When organizations are seeking to expand their operations, they often will find interesting targets who have union-represented employees. A union’s presence will create additional compliance obligations but contrary to common misconceptions, union-related obligations are not necessarily unmanageable.
In a recent case, which arose after new owners took over a skilled nursing home facility, the National Labor Relations Board reiterated the standards that will determine whether a buyer must recognize the seller’s former labor union, retain former union-represented employees and bargain with that union before initially determining the wages, hours, and other working conditions at the organization. Ridgewood Health Care Center, Inc., 367 NLRB No. 110 (Apr. 2, 2019). The Board also clarified an existing rule in a way that will reduce the potential risk for a buyer.
- The Board reiterated that, generally, a buyer must recognize the seller’s union if both (a) the buyer operates the organization the same as before and (b) the buyer retains a majority of the union-represented employees.
A threshold question in these situations, when a buyer acquires a unionized entity, is whether the buyer must recognize the union as the employees’ representative. This will not necessarily occur in every situation. As the Board reiterated in Ridgewood, the buyer must recognize the seller’s labor union if (a) the buyer runs the operation essentially the same way as the seller (the “substantial continuity” element) and (b) the buyer hires enough of the seller’s employees that they constitute a majority of the employees in a new appropriate bargaining unit (the “majority” element). Under the facts at issue in Ridgewood, the buyer operated the nursing facility at the same location as before and provided the same types of services to the same clientele. So, there was no dispute that the buyer satisfied the substantial continuity element. As noted below, however, the majority element can create a more nuanced question.
- An employer may not decline to hire union-represented employees in an effort to avoid recognizing the union.
In Ridgewood, the Board also flagged an issue that can create a trap for unwary buyers. The Board reiterated that it is unlawful for a buyer to decline to retain union-represented employees in an effort to avoid satisfying the majority element above. In other words, if the buyer fills an existing position by hiring from the outside, rather than retaining the union-represented employee who previously held the position, the buyer must have a legitimate business reason for doing so (and that reason cannot be a desire to avoid a labor union).
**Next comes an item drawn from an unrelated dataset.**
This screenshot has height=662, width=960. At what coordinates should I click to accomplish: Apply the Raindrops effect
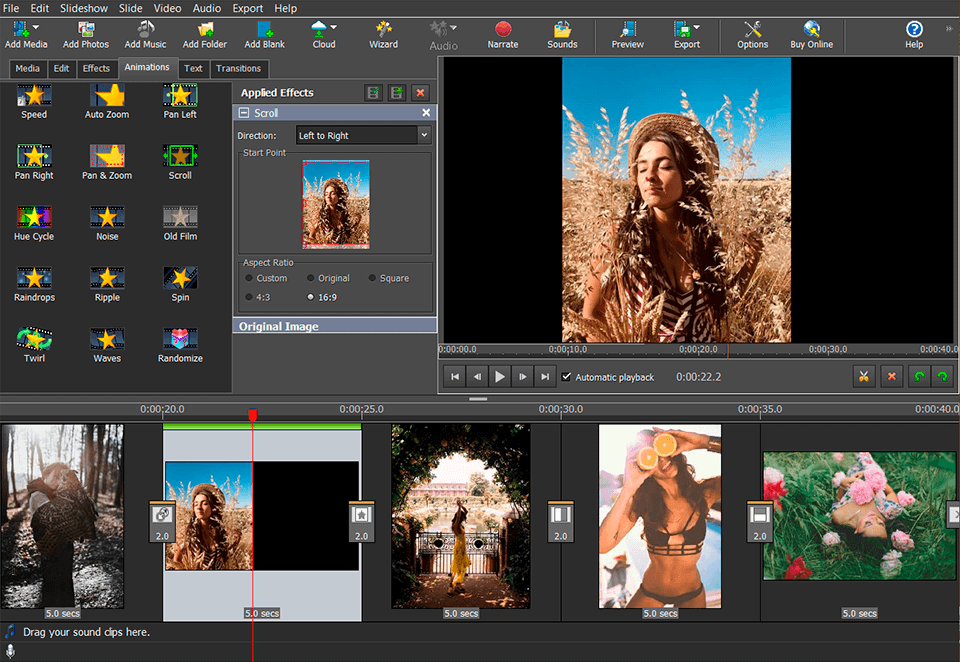(34, 283)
If the buyer discriminates on the basis of union membership when it is filling positions, the Board will deem the buyer to have satisfied the majority factor and the Board also will issue other penalties (including reinstating the employees who experienced discrimination).
In the case at hand, Ridgewood’s new owners had retained just 49 of the 101 union-represented employees before the sale. Thus, on its face, they narrowly avoided satisfying the majority element. However, this ‘narrow miss’ raised eyebrows at the Board and a Board judge ultimately determined that the employer had declined to hire at least four employees due to their union membership. Accordingly, the Board ordered the new owners to recognize the union as the employees’ representative, and to rehire these four additional employees.
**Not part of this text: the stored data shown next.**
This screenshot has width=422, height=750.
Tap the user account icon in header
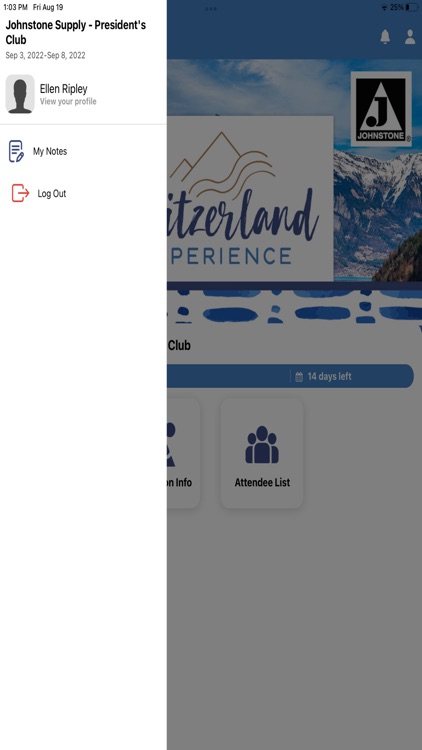pos(410,37)
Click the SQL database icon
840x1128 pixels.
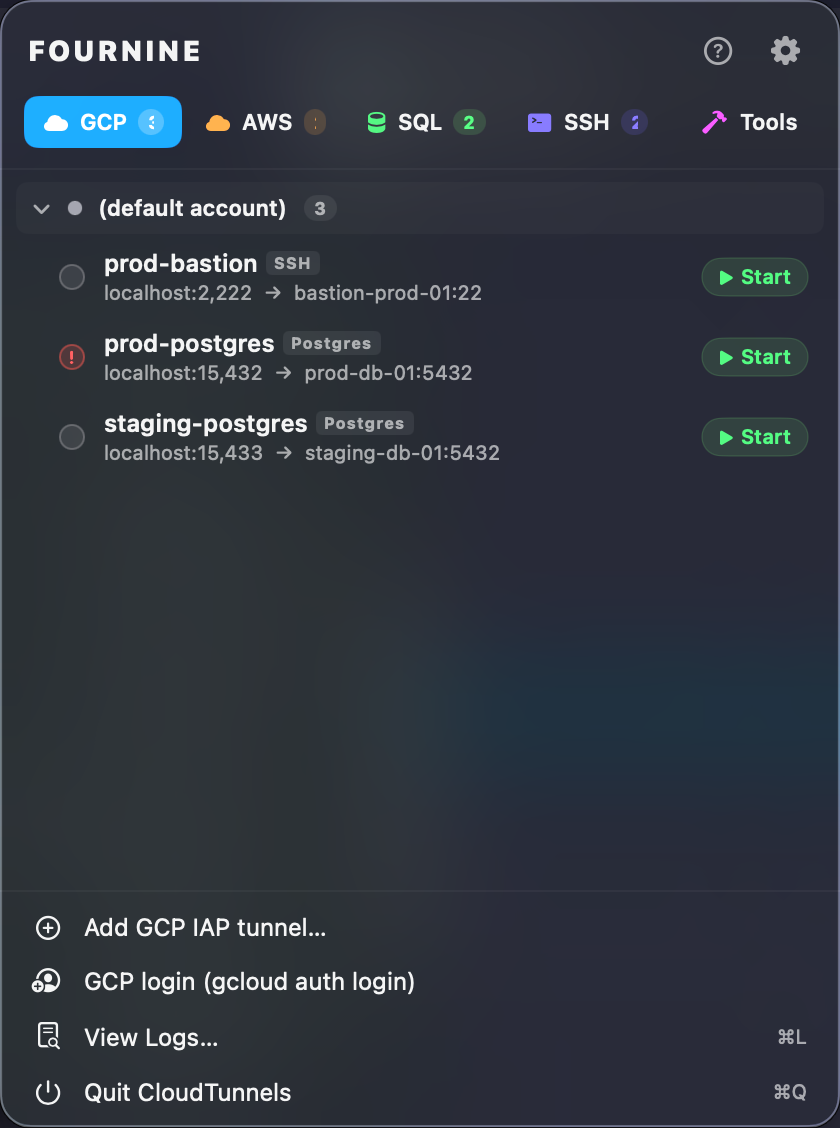pos(376,121)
- Although the buyer often may set the initial wages, hours, and other terms of employment, the Board clarified when the buyer must bargain first.
The Board also addressed another common question that arises after sales of union-represented entities. At default, even if the buyer operates the organization the same, and even if the buyer retains enough employees to satisfy the “majority” element, that does not necessarily require the buyer to bargain with the union before setting initial wages, hours, and other terms of employment. Rather, at default, the buyer may determine the initial working conditions that will apply after the sale, with the understanding that the buyer may need to bargain with the union after that (unless there is an existing contract).
However, like most Board doctrines, this rule has exceptions. The Board has long recognized that a buyer must bargain with a union before setting initial terms of employment if the buyer makes itself a “perfectly clear” successor. A buyer will make itself a perfectly clear successor if the buyer has said or done something that will cause the union-represented employees to believe the buyer will retain “all or substantially all” of them without changing their wages, hours, or other conditions of employment. Obviously, given this and other rules, buyers should be very careful when describing their plans for union-represented employees.
Finally, in Ridgewood, the Board described how anti-union discrimination will affect this “perfectly clear” successorship doctrine as well. For the past several years, the Board took the position that an employer could become a perfectly clear successor as well (rather than merely having to recognize the union) if the employer discriminated against some union-represented employees when staffing the organization or otherwise proceeding after the sale. In Ridgewood, however, the Board slightly narrowed this rule, and held that an employer’s discrimination would make it a perfectly clear successor only if the discrimination affected “all or substantially all” of the union-represented employees.
Here, where the Board found that the buyer discriminated against four of the 101 union-represented employees, that was enough to require the buyer to recognize the union but not bargain before setting initial terms and conditions of employment. Nevertheless, a buyer should take care when deciding whether to retain union-represented employees, because any discrimination could create serious consequences.